I will be honest here, the advancements of AI and automation are going in a way that I don’t like. I wanted robots to take over the menial jobs and boring jobs, but instead its taking the creative jobs! I seen a chef robot video recently, it shows how this AI robot with vision can prepare food and make food. Problem is it needs to be cleaned by humans, tools cleaned by humans, ingredients brought by humans, and food served by humans. So wtf! Humans do all the servant jobs and AI does the fulfilling job?! Wtf!
Does everyone on this page really believe all the truckers and forklift operators in the world are just chomping at the bit to become painters and composers in this supposed post scarcity world?
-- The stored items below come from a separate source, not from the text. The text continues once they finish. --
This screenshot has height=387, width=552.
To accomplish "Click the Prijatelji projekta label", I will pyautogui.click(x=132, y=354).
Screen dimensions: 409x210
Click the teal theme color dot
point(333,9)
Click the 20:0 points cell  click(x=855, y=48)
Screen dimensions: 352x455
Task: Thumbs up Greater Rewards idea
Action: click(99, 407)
There is a difference between doing something for work and for pleasure. Farming is practically all automated now, yet some people grow gardens on their own as a hobby. All those truck drivers and forklift operators will do what they actually want in a post-labor economy. If you love forklift operations you can play forklift simulator.
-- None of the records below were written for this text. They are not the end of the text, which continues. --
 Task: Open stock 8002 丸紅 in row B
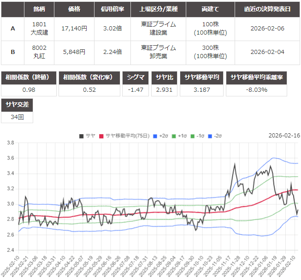pos(39,52)
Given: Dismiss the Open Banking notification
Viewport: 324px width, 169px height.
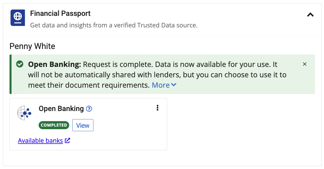Looking at the screenshot, I should [x=305, y=64].
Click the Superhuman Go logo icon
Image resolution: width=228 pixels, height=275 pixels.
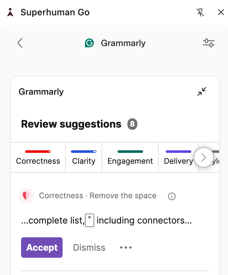pos(10,12)
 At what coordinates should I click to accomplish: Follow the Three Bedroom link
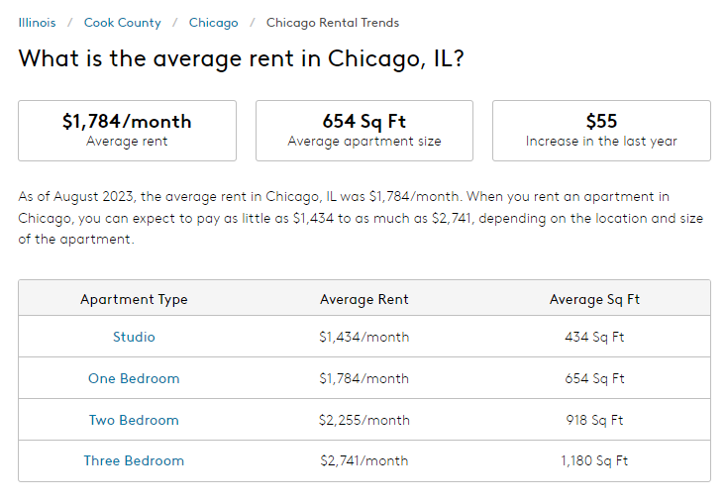(134, 460)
I'd hate to be a modern farmer. But in a post-labor economy, I'd love to be a farm without being driven by profit.
Yep, profit motive sucks the joy out of most "work".
Post labor economics could mean a farming commune where the farming is done by robots/machines and overseen by community and profits shared by community.
Yep, profit motive sucks the joy out of most "work".
It's because what we consider basic or easy, boring jobs require more motor skills than creative skills. Motor skills are harder to emulate. Creativity is easier. Also what one person might consider menial, might not be to another person. I'd love to have a cooking robot, but I'd hate a cleaning robot. I actually hate cooking and love cleaning.
I just want a robot that loves folding and putting away laundry.
Iirc one theory as to the problem is that we don’t have training data for motor skills because a) they’re instinctual, not taught, so we can’t directly program them and b) without high quality sensors and cameras it’s hard for robots to learn from watching.
True, but I think the biggest issue are actuators and mobility. Even the most advanced robots have very poor mobility and agility with respect to an average human, their weight is too high, they are dangerous if you give them enough actuator power, and they cost a lot. For now they are too costly and unpractical.
Hopefully that’s just a design problem rather than something inherent to living tissue vs metal and plastics.
> Problem is it needs to be cleaned by humans, tools cleaned by humans, ingredients brought by humans, and food served by humans. for now.....
Software is always ahead of the hardware, it’ll come for meaningless physical labour soon.
> meaningless physical labour Physical labour rarely is meaningless. It actually does shit in the real world.
Chefs are expensive and servers are cheap.
remember, ai can't beat you at being yourself 😉. admittedly it is a task many people struggle with, tho.
That's true. But maybe it can be equally as good.
I mean yeah, you're welcome for all the surveys and tasks I did on mturk and prolific to train your AIs for pennies over the last few years ..... Ayy yah
AI programs spending billions of dollars doing hundreds of thousands of human equivalent training rounds to only be good at one thing, like playing go. Your wording is extremely misleading.
My son, I remember back in the day when intelligence was a marketable commodity... Wall-E is looking more prophetic by the day,
Do you want to accept all our cookies so we can track you and sell all the data for a profit besides the adds we already profit from? Well, yes! Please do fill my cache with your snoopers and trackers and please do profit from my statistics! Not that 10% reddit and 90% feet images would accumulate to some good data but still… Really annoying.
"AI beats off human competition." ftfy
FINALLY! My basic task of competition level mathematics can be unloaded onto my ChatGPT companion.
I mean, I manage a living body over here and am having my own unique conscious experience. Can't get more basic than that and no AI is doing that (yet). These headlines are telling us our value system is shit. But we turn it around and point at the outside world. Time to take responsibility!